───── Records to use ─────

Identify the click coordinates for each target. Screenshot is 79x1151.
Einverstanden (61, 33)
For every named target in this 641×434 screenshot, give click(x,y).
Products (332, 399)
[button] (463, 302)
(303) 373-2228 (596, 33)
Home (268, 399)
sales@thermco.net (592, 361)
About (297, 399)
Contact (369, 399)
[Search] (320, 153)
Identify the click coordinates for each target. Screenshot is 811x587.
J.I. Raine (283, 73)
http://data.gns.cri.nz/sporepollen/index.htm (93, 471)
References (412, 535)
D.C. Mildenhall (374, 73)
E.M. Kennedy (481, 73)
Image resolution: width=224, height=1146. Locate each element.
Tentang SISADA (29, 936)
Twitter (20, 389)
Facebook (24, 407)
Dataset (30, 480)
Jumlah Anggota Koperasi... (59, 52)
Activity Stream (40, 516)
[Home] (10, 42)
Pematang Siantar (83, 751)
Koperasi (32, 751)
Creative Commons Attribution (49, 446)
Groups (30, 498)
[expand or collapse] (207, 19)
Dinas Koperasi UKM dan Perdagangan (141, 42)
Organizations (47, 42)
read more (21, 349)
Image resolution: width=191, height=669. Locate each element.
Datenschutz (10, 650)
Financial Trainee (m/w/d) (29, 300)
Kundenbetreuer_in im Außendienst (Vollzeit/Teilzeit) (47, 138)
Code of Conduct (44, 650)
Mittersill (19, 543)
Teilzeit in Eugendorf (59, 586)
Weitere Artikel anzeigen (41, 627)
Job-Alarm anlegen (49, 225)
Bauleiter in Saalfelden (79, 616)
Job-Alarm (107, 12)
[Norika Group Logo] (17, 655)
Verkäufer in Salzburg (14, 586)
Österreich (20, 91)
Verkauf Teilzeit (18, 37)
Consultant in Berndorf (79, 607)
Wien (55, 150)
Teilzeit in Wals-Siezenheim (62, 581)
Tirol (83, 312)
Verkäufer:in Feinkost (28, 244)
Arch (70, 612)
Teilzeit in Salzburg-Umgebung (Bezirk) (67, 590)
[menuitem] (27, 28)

─────

* **Required work**
Starting with the line with "[button] (463, 302)" and going on through the line with "Teilzeit in Salzburg-Umgebung", write out those lines of the material again with every "Job-Alarm" changed to "Job Alert" and everything else left as it is.

* **Task answer**
[button] (463, 302)
(303) 373-2228 (596, 33)
Home (268, 399)
sales@thermco.net (592, 361)
About (297, 399)
Contact (369, 399)
[Search] (320, 153)
Identify the click coordinates for each target. Screenshot is 811x587.
J.I. Raine (283, 73)
http://data.gns.cri.nz/sporepollen/index.htm (93, 471)
References (412, 535)
D.C. Mildenhall (374, 73)
E.M. Kennedy (481, 73)
Image resolution: width=224, height=1146. Locate each element.
Tentang SISADA (29, 936)
Twitter (20, 389)
Facebook (24, 407)
Dataset (30, 480)
Jumlah Anggota Koperasi... (59, 52)
Activity Stream (40, 516)
[Home] (10, 42)
Pematang Siantar (83, 751)
Koperasi (32, 751)
Creative Commons Attribution (49, 446)
Groups (30, 498)
[expand or collapse] (207, 19)
Dinas Koperasi UKM dan Perdagangan (141, 42)
Organizations (47, 42)
read more (21, 349)
Image resolution: width=191, height=669. Locate each element.
Datenschutz (10, 650)
Financial Trainee (m/w/d) (29, 300)
Kundenbetreuer_in im Außendienst (Vollzeit/Teilzeit) (47, 138)
Code of Conduct (44, 650)
Mittersill (19, 543)
Teilzeit in Eugendorf (59, 586)
Weitere Artikel anzeigen (41, 627)
Job Alert anlegen (49, 225)
Bauleiter in Saalfelden (79, 616)
Job Alert (107, 12)
[Norika Group Logo] (17, 655)
Verkäufer in Salzburg (14, 586)
Österreich (20, 91)
Verkauf Teilzeit (18, 37)
Consultant in Berndorf (79, 607)
Wien (55, 150)
Teilzeit in Wals-Siezenheim (62, 581)
Tirol (83, 312)
Verkäufer:in Feinkost (28, 244)
Arch (70, 612)
Teilzeit in Salzburg-Umgebung (Bezirk) (67, 590)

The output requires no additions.